Newsom’s proposed state budget would also shell out a minimum of $1 billion annually to help fund his state’s beleaguered high-speed rail project.

The California High Speed Rail Authority (CHSRA) was established in 1996 to supervise the buildout of a high-speed railway in California, but the project has been marred by significant setbacks, including far exceeding its proposed budget and experiencing significant delays. The railway project was initially projected to cost $33 billion and be completed by 2020, but now is expected to cost between $89 billion to $128 billion, and only 119 of the planned 776-mile railroad is actively under construction thus far.

“The problem [with Newsom’s budget proposal] is that right now that California’s high-speed rail is about $100 billion dollars short of the money it needs to go between San Francisco, Los Angeles and Anaheim,” Marc Joffe, a visiting fellow at the California Policy Center, told the DCNF. “That is not enough money to solve the problem. They would have to hope they could get more money from the government to fund the high-speed rail, or a private company would have to fund it. But it is pretty unlikely that a private company would fund California’s high-speed rail, as it has not really met any of its objectives so far.”

In February, the Trump administration’s Department of Transportation announced that it was launching an investigation into the CHSRA to determine whether to rescind “roughly $4 billion in taxpayer money” for a proposed project to build a high-speed rail system in California’s Central Valley. Secretary of Transportation Sean Duffy wrote in a February press release that American taxpayers have “subsidized” the “massively over-budget and delayed California High-Speed Rail project” for too long.

“I don’t think that they [California lawmakers] have the right incentives to really aggressively move forward and complete the [high-speed rail] project,” Joffe told the DCNF.

California is notably facing a budget shortfall of roughly $12 billion, which Newsom has blamed on economic impacts from the Trump’s tariffs.

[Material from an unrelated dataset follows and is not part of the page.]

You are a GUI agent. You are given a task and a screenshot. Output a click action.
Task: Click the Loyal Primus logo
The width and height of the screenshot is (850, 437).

The Golden State’s spending has grown significantly since the governor took office in 2019, with California’s state budget increasing over 63% from that year to June 2024, according to a May 2024 report from the Hoover Institution, a conservative think tank.

Moreover, a large number of Californians have left the state during Newsom’s time in office, with many of them citing the high cost of living in the state as a key factor for leaving.

“We appreciate Governor Newsom’s commitment to delivering the nation’s first high-speed rail system right here in California,” CHSRA CEO Ian Choudri said in a statement shared with the DCNF. “The cap-and-trade commitment of a minimum of $1 billion per year will help us finish the Merced to Bakersfield line and build on that momentum to extend out to the Bay Area and Los Angeles. It puts us on the right track to attract and utilize private investment in the system and get clean, electrified fast high-speed rail delivered as soon as possible.”

Newsom’s office referred the DCNF to a fact sheet about the cap-and-trade program when reached for comment.

California won’t bend the knee to a federal administration hellbent on making America polluted again,” Newsom said in a statement provided to the DCNF. “Cap-and-Invest is the next chapter for one our most effective tools to clean the air and keep our communities healthy. We’re going to make polluters pay for solutions to the climate crisis they helped create — including CAL FIRE’s world class fire protection and prevention operations and holding the line on high-speed rail, providing a stable source of funding critical to delivering this project. We will do all of this while continuing to get money directly back to people’s wallets – making $60 billion available to help Californians with their utility bills.”

A Newsom spokesperson told the DCNF that since the cap-and-trade program was established, “it’s estimated to have created 122,000 jobs and has delivered $15 billion directly back to Californians in the form of utility bill credits that have averaged more than $1,100 per household since 2014.”